Medicaid eligibility levels for parents are much more restrictive than those related to pregnancy, which means that in all states some new parents no longer qualify for Medicaid after the postpartum period, but there is a divide in access to coverage between expansion and non-expansion states. In states that have adopted the Medicaid expansion, new parents with income below 138% FPL can retain Medicaid eligibility and those with income above that level are generally eligible for subsidized coverage in the Marketplace. In contrast, in states that have not adopted Medicaid expansion, more low-income parents are at risk of becoming uninsured just as their children enter the toddler years because adults with incomes below the poverty level do not qualify for subsidies in the Marketplace and because of the extremely low Medicaid eligibility levels for parents (Figure 5). For example, in Texas, parents in a family of three only qualify for continued Medicaid coverage after the postpartum period if they make less than $3,900 a year (15% FPL). Across all non-expansion states, median eligibility for parents is 33% FPL, which is approximately $8,800 annually for a family of three.

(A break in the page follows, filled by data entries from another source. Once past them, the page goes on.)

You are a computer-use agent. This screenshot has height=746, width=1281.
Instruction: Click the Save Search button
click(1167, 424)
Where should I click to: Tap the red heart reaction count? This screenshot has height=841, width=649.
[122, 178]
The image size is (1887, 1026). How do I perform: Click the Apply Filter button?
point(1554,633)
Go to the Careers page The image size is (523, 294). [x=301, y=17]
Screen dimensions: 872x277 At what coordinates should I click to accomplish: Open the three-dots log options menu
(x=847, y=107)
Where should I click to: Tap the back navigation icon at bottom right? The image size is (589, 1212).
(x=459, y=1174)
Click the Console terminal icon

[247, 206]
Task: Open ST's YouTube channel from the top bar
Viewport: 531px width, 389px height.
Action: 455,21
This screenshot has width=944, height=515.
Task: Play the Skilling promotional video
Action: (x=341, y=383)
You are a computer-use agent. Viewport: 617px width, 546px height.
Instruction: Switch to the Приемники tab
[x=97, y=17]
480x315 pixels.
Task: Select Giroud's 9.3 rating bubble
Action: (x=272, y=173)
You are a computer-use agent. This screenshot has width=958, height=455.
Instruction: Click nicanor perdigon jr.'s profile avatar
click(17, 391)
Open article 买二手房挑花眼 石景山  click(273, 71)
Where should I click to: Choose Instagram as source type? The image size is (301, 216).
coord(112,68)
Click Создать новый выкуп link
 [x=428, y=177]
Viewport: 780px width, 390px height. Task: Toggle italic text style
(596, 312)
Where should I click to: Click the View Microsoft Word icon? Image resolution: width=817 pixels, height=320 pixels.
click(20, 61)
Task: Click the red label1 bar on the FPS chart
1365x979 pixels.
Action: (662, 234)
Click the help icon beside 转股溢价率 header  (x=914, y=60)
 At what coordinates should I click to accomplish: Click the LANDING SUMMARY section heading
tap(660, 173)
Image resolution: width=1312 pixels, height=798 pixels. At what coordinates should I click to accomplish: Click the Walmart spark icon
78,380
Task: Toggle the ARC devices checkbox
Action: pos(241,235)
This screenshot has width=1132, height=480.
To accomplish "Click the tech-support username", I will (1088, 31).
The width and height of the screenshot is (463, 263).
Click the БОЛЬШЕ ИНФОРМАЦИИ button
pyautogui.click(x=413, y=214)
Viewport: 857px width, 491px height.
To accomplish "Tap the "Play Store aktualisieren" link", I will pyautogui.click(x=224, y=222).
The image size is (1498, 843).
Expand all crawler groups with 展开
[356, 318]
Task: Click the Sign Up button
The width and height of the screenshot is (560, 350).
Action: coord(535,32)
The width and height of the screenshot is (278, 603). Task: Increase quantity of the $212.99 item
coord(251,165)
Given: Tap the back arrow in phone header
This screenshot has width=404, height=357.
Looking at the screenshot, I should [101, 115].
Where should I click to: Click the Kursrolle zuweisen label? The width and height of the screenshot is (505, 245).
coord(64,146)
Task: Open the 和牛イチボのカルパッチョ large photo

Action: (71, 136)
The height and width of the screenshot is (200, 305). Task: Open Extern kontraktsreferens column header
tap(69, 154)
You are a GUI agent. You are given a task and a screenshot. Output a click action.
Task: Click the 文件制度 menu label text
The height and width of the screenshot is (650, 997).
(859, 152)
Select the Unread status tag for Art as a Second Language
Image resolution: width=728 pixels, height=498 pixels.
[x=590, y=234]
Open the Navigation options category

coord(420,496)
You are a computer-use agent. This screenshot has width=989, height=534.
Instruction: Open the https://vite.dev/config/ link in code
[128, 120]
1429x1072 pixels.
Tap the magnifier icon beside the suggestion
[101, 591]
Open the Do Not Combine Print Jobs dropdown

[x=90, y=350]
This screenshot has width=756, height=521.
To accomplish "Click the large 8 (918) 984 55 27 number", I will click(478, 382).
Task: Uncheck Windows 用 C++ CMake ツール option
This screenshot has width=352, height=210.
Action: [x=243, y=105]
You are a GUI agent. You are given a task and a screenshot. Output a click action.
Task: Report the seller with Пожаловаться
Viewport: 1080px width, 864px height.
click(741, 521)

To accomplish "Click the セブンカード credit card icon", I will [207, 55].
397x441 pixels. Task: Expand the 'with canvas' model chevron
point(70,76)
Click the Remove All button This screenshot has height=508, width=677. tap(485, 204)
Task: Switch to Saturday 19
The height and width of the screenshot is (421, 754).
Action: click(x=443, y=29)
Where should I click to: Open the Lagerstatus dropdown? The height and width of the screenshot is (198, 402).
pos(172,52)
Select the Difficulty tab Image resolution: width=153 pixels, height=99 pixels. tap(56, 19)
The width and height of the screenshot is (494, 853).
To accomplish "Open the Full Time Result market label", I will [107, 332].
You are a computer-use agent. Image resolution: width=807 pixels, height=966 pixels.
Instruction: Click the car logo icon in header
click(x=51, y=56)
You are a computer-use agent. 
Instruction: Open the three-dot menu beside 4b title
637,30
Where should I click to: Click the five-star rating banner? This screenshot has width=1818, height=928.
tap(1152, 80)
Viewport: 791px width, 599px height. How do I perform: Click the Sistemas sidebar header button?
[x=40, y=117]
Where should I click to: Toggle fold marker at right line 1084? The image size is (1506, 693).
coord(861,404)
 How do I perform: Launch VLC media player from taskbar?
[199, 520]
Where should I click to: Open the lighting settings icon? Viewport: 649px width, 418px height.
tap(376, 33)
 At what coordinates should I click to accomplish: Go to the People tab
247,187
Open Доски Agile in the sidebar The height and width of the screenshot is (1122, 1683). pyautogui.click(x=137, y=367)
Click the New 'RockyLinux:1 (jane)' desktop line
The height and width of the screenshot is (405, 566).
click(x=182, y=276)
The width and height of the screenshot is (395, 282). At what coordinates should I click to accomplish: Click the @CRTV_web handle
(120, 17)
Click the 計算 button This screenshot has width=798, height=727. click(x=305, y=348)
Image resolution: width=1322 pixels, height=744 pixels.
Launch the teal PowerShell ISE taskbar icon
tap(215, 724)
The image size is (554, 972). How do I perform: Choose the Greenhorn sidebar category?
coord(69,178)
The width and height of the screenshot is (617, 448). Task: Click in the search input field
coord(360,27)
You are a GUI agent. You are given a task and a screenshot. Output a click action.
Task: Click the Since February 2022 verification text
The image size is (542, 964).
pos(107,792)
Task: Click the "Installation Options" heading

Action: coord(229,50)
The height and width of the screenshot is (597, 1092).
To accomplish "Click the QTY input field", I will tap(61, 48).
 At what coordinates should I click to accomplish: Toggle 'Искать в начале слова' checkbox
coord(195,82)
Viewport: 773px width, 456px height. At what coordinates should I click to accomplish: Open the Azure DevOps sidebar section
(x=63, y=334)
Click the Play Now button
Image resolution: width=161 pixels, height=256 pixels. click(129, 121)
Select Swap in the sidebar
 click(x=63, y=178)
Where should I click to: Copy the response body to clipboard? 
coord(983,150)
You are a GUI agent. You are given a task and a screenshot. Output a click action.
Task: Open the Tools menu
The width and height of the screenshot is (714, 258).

Medicaid expansion offers continuous coverage following the postpartum period for many parents and promotes access to care for many parents’ ongoing health needs, including conditions that may have been identified during pregnancy but require ongoing care and treatment. This includes many chronic diseases that are leading causes of adverse maternal health outcomes, such as hypertension and other cardiovascular conditions as well as depression and other mental health conditions. KFF research shows that women in Medicaid expansion states are able to retain coverage for longer periods after a delivery. The program’s coverage of contraception and family planning can help people prevent, plan, and space subsequent pregnancies for optimal outcomes.